Por un instante, el recuerdo de este viaje me retrotrae, a su vez, al momento en que comenzaba los estudios de Magisterio –finales de los setenta−, cuando era un joven estudiante que se repetía a sí mismo una y otra vez “quiero ser maestro para poder aprender”. Luchábamos entonces por la “escuela nueva” frente a la “escuela tradicional”, que asociábamos, inconscientemente, a la escuela del régimen franquista. Pero durante años sólo pude ser testigo de mi paulatina deshumanización a medida que me hacía más humanista. Al final, aquella escuela que anhelábamos, una “escuela para la vida”, nos distanciaba de la misma vida. Nos encontrábamos, en el fondo, inmersos en un proceso de destrucción.

“¡Hemos guardado nuestra tradición de enseñanza en un cajón!”, se lamentaba hace algún tiempo un buen amigo marroquí. A cambio, la nada: un sistema que rechaza la Unidad subyacente en la existencia; una confluencia de teorías pedagogistas que en medio siglo han contribuido al debilitamiento del ser humano hasta hacerle perder su fuerza, su poder, su voluntad.
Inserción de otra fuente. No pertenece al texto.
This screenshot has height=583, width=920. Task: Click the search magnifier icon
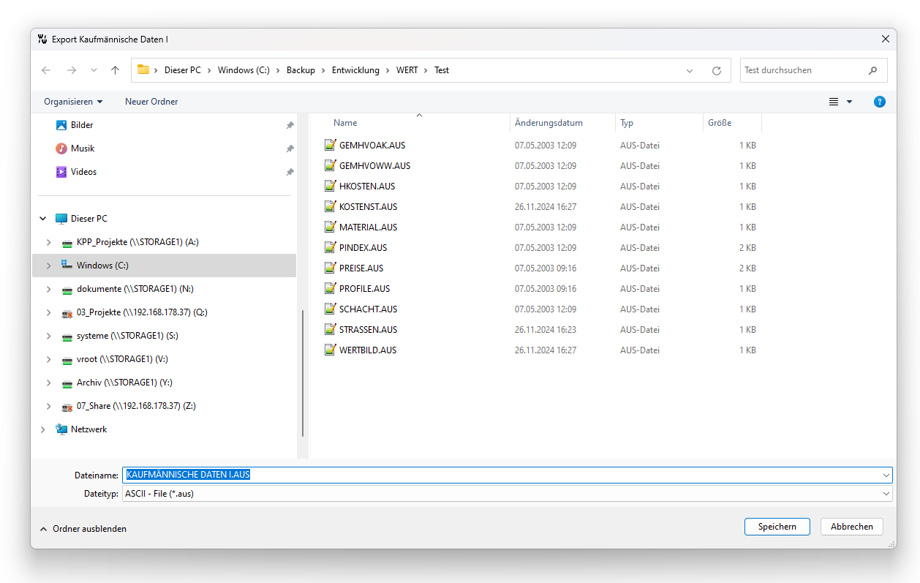872,71
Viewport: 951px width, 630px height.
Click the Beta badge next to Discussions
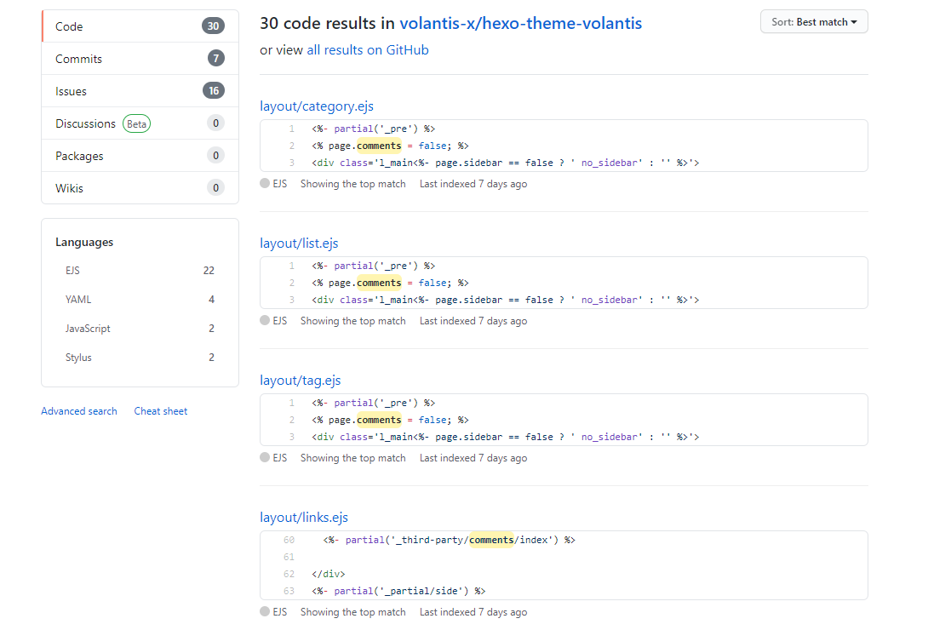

Más de veinte años atrás, conviviendo entre las familias pobres de aquellos pueblos y aldeas, saboreando su hospitalidad, su generosidad, en un grado que nunca habíamos conocido; la actitud de servicio y preferencia de los chiquillos, siempre atentos a nuestras menores necesidades; la alegría y agradecimiento generales a pesar de las carencias materiales…, percibimos el atisbo de ese modo de vida completo sin el cual no existe posibilidad alguna de alcanzar el conocimiento.

Establecer un método basado en una educación tradicional genuina es hoy, gracias a Allah, una realidad. Embargados de entusiasmo, estamos inmersos en la tarea –la Escuela del Sheij de Granada− de aunar instinto y cultura, para que los jóvenes conecten con su naturaleza primordial, su fitra, y encuentren asimismo una guía para el cultivo de su ser; conscientes de que volver a nuestra tradición, en la que no existe disociación entre educación y sociedad, es la única alternativa en este tiempo para poder tener un futuro.

Aquella mañana, con aquella luz tan limpia, acompañados únicamente por el sonido de nuestras pisadas sobre las piedras calcinadas por el sol, abandonamos el cauce del wadi  para adentrarnos lentamente en las montañas desérticas; dejando atrás el tipo de hombre que éramos, que habíamos sido, para encontrar ese hombre que teníamos que ser, el hombre a recuperar.